● **Work instructions**: Exactly reproduce the lines from the one containing "Where should I" through the last line of the data, both ends included, leaving out pictures.

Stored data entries
────────

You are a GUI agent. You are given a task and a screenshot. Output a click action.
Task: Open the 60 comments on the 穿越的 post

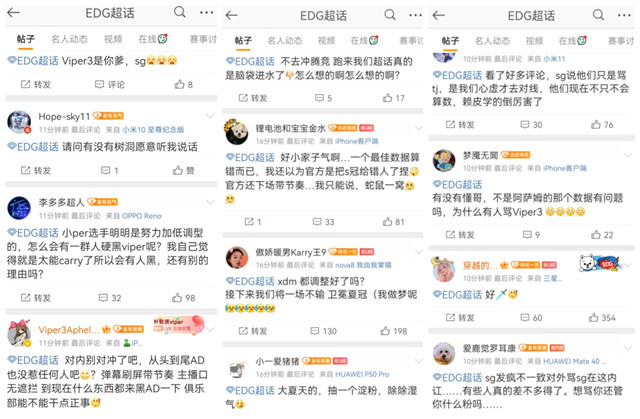click(531, 317)
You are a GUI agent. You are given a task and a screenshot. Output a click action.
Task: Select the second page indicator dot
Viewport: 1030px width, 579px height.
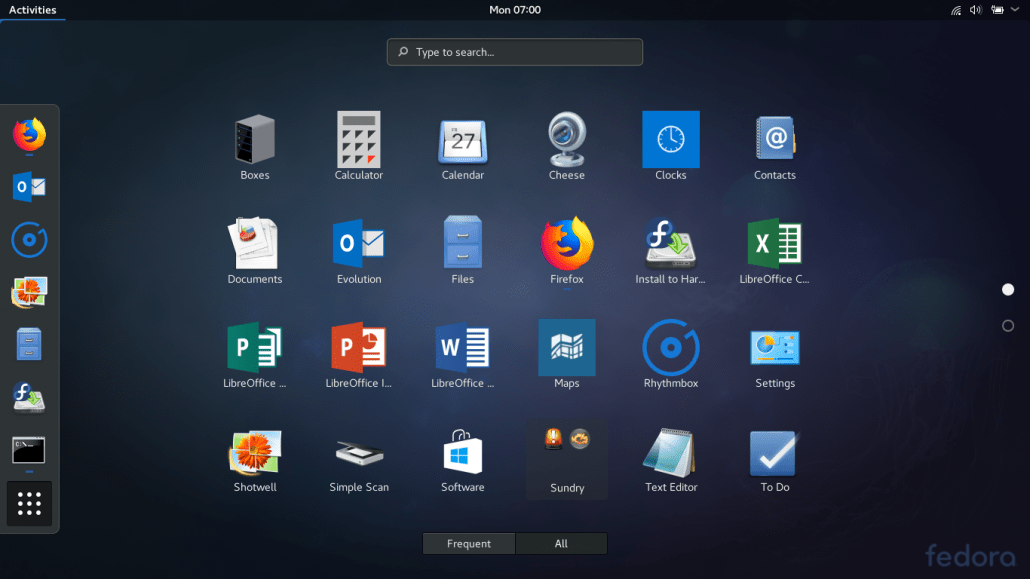tap(1008, 325)
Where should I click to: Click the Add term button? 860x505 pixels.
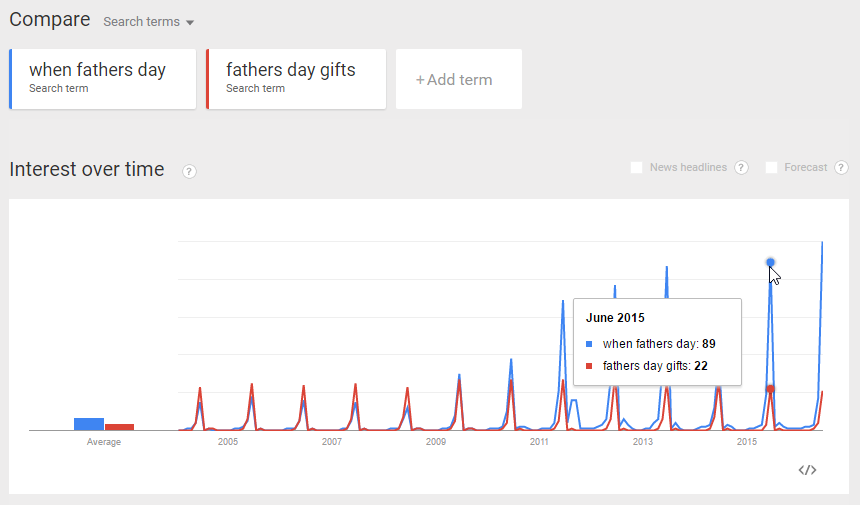(459, 79)
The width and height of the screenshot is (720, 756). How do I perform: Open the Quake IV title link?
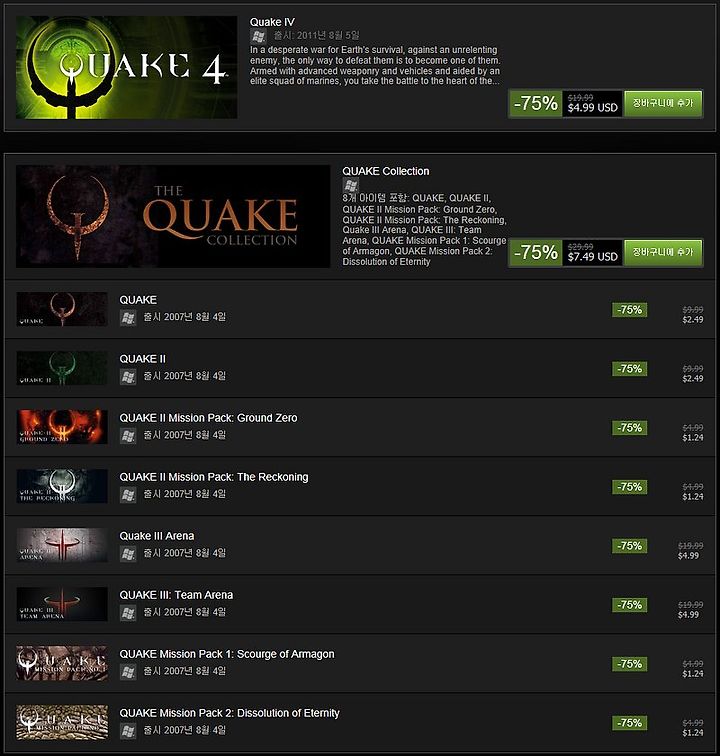[x=272, y=22]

────────

● **Response to this task**:
Where should I click to: Click the Add term button? 860x505 pixels.
(459, 79)
The width and height of the screenshot is (720, 756). How do I perform: Open the Quake IV title link?
[x=272, y=22]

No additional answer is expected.